What deficiency leads to Scurvy, and what is its role in collagen synthesis?

It results from a vitamin C deficiency, which is required for the synthesis of collagen molecules.

What are the common symptoms of Scurvy?

Symptoms include fragile blood vessels, loose teeth/tooth loss, swollen and bleeding gums, sore/stiff joints, and slow wound healing.

What is Ehlers-Danlos Syndrome classified as?

It is a heterogeneous group of heritable connective tissue disorders.

What range of symptoms can be associated with Ehlers-Danlos Syndrome?

Symptoms may include joint hypermobility, subluxations, soft-velvet-like skin, easy bruising, and poor wound healing.

Why can mutations in Type III collagen mutations (vascular type) of Ehlers-Danlos Syndrome be severe?

They can be severe because they affect blood vessels.

What genetic mutation is responsible for Marfan’s Syndrome?

It results from mutations in the fibrillin gene.

What are the characteristic physical symptoms of Marfan’s Syndrome?
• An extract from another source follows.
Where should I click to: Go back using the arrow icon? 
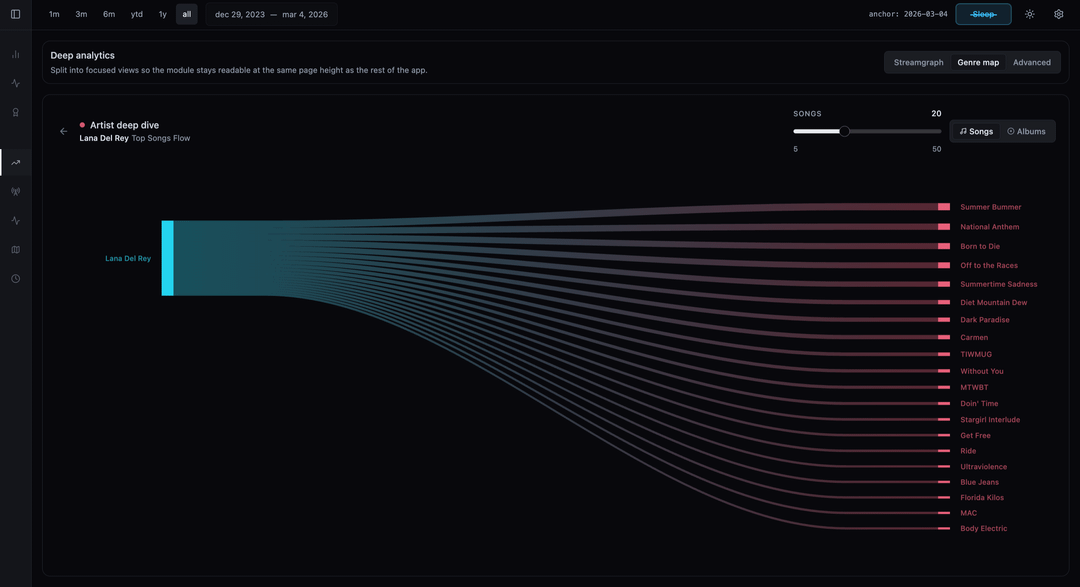point(64,131)
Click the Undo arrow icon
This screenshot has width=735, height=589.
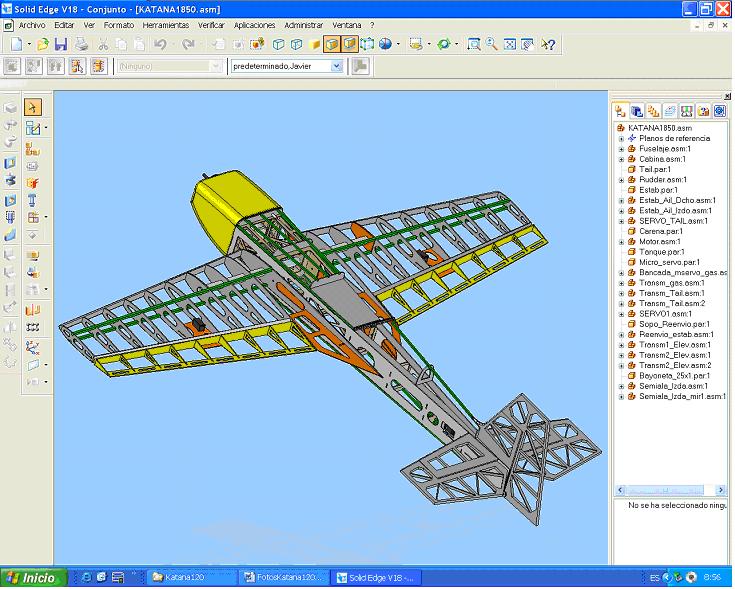click(x=160, y=45)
Skeletal defects (tall, lanky individual, long limbs, spider-like fingers, chest abnormalities, spinal curvature) and cardiovascular abnormalities, such as aortic dilation.

Describe the physical characteristics of ground substance.

It is a viscous, clear substance with a high water content.

What happens to ground substance during tissue preparation?

It is lost during tissue preparation.

What does ground substance contain?

It contains proteoglycans and multiadhesive glycoproteins.

What are the primary functions of ground substance?

Its functions include mechanical support, withstanding compressive forces, rapid diffusion of water-soluble molecules, regulating growth factors and secreted proteins, and regulating molecular trafficking in the extracellular matrix.

What is the most abundant component of the ground substance?

Glycosaminoglycans (GAGs).

What property of ground substance are GAGs responsible for?

They are responsible for the physical properties of ground substance.

What makes GAGs highly negatively charged?

They are highly negatively charged.

Name some examples of GAGs.

Examples include Hyaluronic acid, Heparin sulfate, Chondroitin sulfate, Heparin, Dermatan sulfate, and Keratan sulfate.

How does Hyaluronic acid differ from other GAGs?

Is not bound to protein, meaning it does not form a proteoglycan.

What are proteoglycans composed of?

They are composed of core proteins covalently bound to glycosaminoglycan molecules.

Where are proteoglycans found?

They are found in the ground substance of all connective tissues.

What are the functions of multiadhesive glycoproteins?

They stabilize the extracellular matrix (ECM), link cells to ECM components, regulate cell movement, and stimulate cell proliferation and differentiation.